§ **Job A**
Edit the listing from its first line through the line containing "What do you see at coordinates (1856, 129)", changing "Identify the location of" to "Find the location of" and leaving everything else as it is.

◇ ◇ ◇ ◇

The lifting mechanism 1 comprises a lifting member 11, a first detection element 12, a second detection element 13. The lifting member 11 comprises at least two guide rods 111, the at least two guide rods 111 are arranged on both sides of the lifting member 11 and extend along a lifting direction of the lifting member 11, the at least two guide rods 111 are connected through the top plate 112 at the top of the at least two guide rods 111, the lifting member 11 is fixedly connected to the top plate 112, the lifting member 11 is configured to drive the at least two guide rods 111 to move up or down along the lifting direction.

The first detection element 12 is arranged at a first distance from the top plate 112, and the first detection element 12 is separable from the top plate 112, the first detection element 12 is configured to detect a height of the at least two guide rods 111, and send a first position signal when detecting the at least two guide rods are located at a first height H1. The second detection element 13 is arranged at a second distance from the top plate 112, and the second detection element is separable from the at least two guide rods 111, the second detection element 13 is configured to detect a height of the at least two guide rods 111, and send a second position signal when detecting the at least two guide rods 111 are located at a second height H2. The controller 20 is electrically connected with the first detection element 12 and the second detection element 13. The controller 20 is configured to control the lifting member 11 to move up or down according to the first position signal or the second position signal.

In one embodiment, the lifting mechanism 10 further comprises a bottom plate 113 arranged at the bottom of the lifting mechanism 10. The bottom plate 113 is arranged relative to the top plate 112, and the first detection element 12 and the second detection element 13 are arranged between the bottom plate 113 and the top plate 112. The first height H1 is the lowest position that the lifting member 11 can descend, and the second height H2 is the highest position that the lifting member 11 can ascend. For example, with the bottom plate 113 as the control structure, the first height H1 can be 0 mm and the second height H2 can be 80 mm, that is, the lowest position that the lifting member 11 can descend is to contact the bottom plate 113, and the highest position that the lifting member 11 can ascend is 80 mm away from the bottom plate 113.

In the above embodiment, the lifting mechanism 10 can detect the actual position of the lifting member 11 by two different sensing modes of the first detection element 12 and the second detection element 13, to effectively locate the height of the lifting member 11 and accurately stop the lifting member 11 at the highest or the lowest position. Thus to avoid the lifting member 11 to move beyond the preset standard lifting height in the process of lifting and result in components at the top or bottom of the lifting member 11 being squeezed or damaged.

◇ ◇ ◇ ◇

§ **Job B**
For each statement below, decide whether the lifting mechanism description supports it. Answer yes or no, and quote the words from the description that settle it.
(i) The second height H2 is the highest position the lifting member can reach.
(ii) In the embodiment with a bottom plate, both detection elements sit above the top plate.
(iii) The lifting member is fixedly connected to the top plate.

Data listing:

◇ ◇ ◇ ◇

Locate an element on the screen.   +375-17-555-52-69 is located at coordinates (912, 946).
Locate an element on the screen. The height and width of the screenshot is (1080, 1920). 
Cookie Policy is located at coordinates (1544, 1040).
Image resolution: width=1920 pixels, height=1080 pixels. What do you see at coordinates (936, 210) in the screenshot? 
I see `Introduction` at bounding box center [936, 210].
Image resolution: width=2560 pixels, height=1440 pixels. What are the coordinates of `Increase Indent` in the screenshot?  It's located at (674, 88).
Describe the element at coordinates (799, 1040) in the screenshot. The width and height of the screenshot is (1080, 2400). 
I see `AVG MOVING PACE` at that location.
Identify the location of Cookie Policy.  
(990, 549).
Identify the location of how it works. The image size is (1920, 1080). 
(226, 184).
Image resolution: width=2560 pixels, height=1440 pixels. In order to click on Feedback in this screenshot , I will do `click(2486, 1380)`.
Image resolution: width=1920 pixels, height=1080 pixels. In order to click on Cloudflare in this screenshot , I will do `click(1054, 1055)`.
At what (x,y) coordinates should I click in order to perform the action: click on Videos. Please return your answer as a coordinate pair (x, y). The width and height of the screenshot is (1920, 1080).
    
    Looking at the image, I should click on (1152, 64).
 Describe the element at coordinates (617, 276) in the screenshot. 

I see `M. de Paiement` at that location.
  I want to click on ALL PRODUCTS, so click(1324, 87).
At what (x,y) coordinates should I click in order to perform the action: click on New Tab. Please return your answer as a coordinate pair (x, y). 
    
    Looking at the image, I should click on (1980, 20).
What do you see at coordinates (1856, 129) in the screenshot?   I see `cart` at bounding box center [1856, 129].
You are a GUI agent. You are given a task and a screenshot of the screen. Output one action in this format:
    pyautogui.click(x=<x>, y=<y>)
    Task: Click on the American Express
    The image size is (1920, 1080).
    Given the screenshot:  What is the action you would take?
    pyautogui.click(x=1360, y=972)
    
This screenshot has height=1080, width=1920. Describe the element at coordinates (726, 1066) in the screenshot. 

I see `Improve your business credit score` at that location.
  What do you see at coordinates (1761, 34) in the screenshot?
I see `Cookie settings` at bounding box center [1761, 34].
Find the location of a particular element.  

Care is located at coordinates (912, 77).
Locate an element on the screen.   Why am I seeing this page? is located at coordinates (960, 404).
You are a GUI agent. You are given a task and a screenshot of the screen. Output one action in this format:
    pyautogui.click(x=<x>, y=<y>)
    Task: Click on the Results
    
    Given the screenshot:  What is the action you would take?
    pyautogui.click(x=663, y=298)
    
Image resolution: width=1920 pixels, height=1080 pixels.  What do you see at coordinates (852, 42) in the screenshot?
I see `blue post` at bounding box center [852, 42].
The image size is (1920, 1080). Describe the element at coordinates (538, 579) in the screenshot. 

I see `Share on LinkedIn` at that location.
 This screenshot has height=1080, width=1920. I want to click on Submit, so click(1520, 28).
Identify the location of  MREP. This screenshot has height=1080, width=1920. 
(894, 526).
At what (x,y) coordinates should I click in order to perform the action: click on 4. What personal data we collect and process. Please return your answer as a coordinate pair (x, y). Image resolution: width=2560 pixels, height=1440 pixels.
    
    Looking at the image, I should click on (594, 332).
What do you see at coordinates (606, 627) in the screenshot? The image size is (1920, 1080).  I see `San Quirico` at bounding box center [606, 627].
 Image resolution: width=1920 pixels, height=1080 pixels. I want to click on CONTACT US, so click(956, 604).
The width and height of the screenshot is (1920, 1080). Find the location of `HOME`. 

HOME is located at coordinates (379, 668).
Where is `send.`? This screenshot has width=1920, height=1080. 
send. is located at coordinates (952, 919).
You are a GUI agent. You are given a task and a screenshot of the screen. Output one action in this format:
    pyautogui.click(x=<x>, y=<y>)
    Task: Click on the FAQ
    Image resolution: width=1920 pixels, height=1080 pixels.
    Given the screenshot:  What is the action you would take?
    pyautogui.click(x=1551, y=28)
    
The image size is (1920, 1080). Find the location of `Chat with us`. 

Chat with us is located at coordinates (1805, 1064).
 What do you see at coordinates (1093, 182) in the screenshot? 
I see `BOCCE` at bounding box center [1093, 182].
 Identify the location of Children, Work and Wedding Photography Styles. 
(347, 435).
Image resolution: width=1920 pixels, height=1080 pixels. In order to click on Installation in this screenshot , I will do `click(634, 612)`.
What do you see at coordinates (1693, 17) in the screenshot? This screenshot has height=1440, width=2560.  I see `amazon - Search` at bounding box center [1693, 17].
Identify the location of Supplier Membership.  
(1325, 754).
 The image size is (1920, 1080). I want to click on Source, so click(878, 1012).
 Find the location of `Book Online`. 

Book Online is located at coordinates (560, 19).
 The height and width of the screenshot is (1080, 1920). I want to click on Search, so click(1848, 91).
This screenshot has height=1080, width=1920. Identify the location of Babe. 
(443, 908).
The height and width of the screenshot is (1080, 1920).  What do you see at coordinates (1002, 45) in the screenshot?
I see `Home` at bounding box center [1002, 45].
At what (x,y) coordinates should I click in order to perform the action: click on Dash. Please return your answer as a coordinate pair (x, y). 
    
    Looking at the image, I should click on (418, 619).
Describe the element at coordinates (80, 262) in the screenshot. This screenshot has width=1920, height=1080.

◇ ◇ ◇ ◇

§ **Written reply A**
Locate an element on the screen.   +375-17-555-52-69 is located at coordinates (912, 946).
Locate an element on the screen. The height and width of the screenshot is (1080, 1920). 
Cookie Policy is located at coordinates (1544, 1040).
Image resolution: width=1920 pixels, height=1080 pixels. What do you see at coordinates (936, 210) in the screenshot? 
I see `Introduction` at bounding box center [936, 210].
Image resolution: width=2560 pixels, height=1440 pixels. What are the coordinates of `Increase Indent` in the screenshot?  It's located at (674, 88).
Describe the element at coordinates (799, 1040) in the screenshot. The width and height of the screenshot is (1080, 2400). 
I see `AVG MOVING PACE` at that location.
Find the location of Cookie Policy.  
(990, 549).
Find the location of how it works. The image size is (1920, 1080). 
(226, 184).
Image resolution: width=2560 pixels, height=1440 pixels. In order to click on Feedback in this screenshot , I will do `click(2486, 1380)`.
Image resolution: width=1920 pixels, height=1080 pixels. In order to click on Cloudflare in this screenshot , I will do `click(1054, 1055)`.
At what (x,y) coordinates should I click in order to perform the action: click on Videos. Please return your answer as a coordinate pair (x, y). The width and height of the screenshot is (1920, 1080).
    
    Looking at the image, I should click on (1152, 64).
 Describe the element at coordinates (617, 276) in the screenshot. 

I see `M. de Paiement` at that location.
  I want to click on ALL PRODUCTS, so click(1324, 87).
At what (x,y) coordinates should I click in order to perform the action: click on New Tab. Please return your answer as a coordinate pair (x, y). 
    
    Looking at the image, I should click on (1980, 20).
What do you see at coordinates (1856, 129) in the screenshot?   I see `cart` at bounding box center [1856, 129].

§ **Written reply B**
(i) Yes: "the second height H2 is the highest position that the lifting member 11 can ascend."
(ii) No: "the first detection element 12 and the second detection element 13 are arranged between the bottom plate 113 and the top plate 112."
(iii) Yes: "the lifting member 11 is fixedly connected to the top plate 112."